_EXTRACT PROVIDED_
○ ○ ○

The big problem with the X11 clipboard is actually nothing to do with
terminal emulators, except in so far as if they'd actually written some
real apps instead of guessing what they might be and how they might
behave, they probably wouldn't have crippled the clipboard in the way
they did.

The easy one first, though. Mac OS uses a modifier key for menu actions
(the "command" key) that didn't exist on traditional terminals, cleverly
side-stepping the problem. PuTTY on Windows basically does without; a
not unreasonable solution. GNOME Terminal uses control and shift
(instead of just the "control" key). Terminator uses alt, which used to
be popular on Unix, but fell out of favor in Linux times, thanks (I've
always assumed) to the influx of Windows users.

As for the second problem, you may or may not know that Mac OS actually
has multiple "pasteboards" (as usual, even their terminology is
different). Mac OS hides them well enough that real people neither know
nor care. Real people using Linux, even if they only use Firefox, get
screwed by the old "selection" versus "clipboard" nonsense. Basically,
in addition to the usual clipboard with its explicit "copy" and "paste"
actions, there's a "selection". To set it you just select some text. To
paste it, you press the middle button. (These days, the scroll wheel.)

○ ○ ○

_DATA PROVIDED_
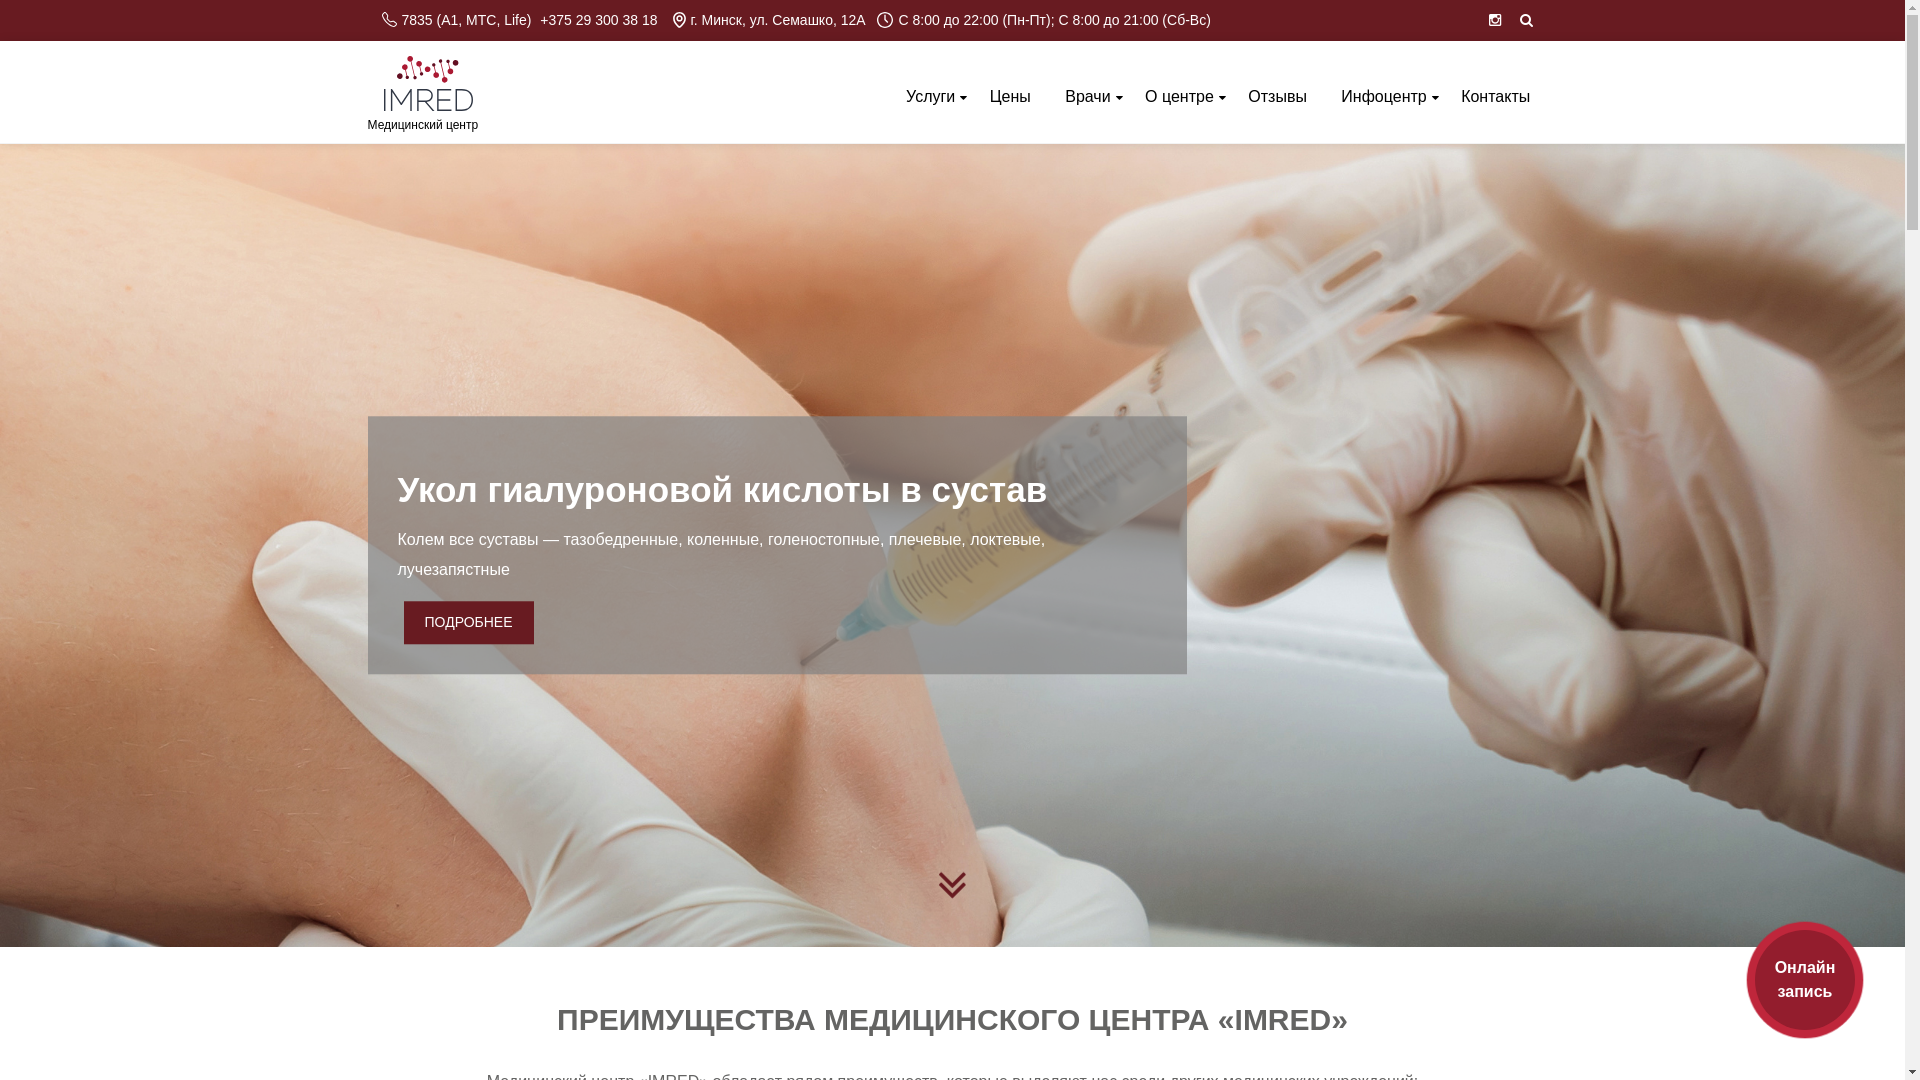 This screenshot has height=1080, width=1920. I want to click on +375 29 300 38 18, so click(601, 20).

○ ○ ○

_DIRECTIVES_
1. Write out the passage on the X11 clipboard from "The easy one" up to and including "of Windows users.".
2. In the passage on the X11 clipboard, which keys does GNOME Terminal use for menu actions?
3. List every terminal emulator that the passage on the X11 clipboard names.

_RESPONSES FOR EACH TASK_
1.
The easy one first, though. Mac OS uses a modifier key for menu actions
(the "command" key) that didn't exist on traditional terminals, cleverly
side-stepping the problem. PuTTY on Windows basically does without; a
not unreasonable solution. GNOME Terminal uses control and shift
(instead of just the "control" key). Terminator uses alt, which used to
be popular on Unix, but fell out of favor in Linux times, thanks (I've
always assumed) to the influx of Windows users.

2. Control and Shift.

3. PuTTY, GNOME Terminal, Terminator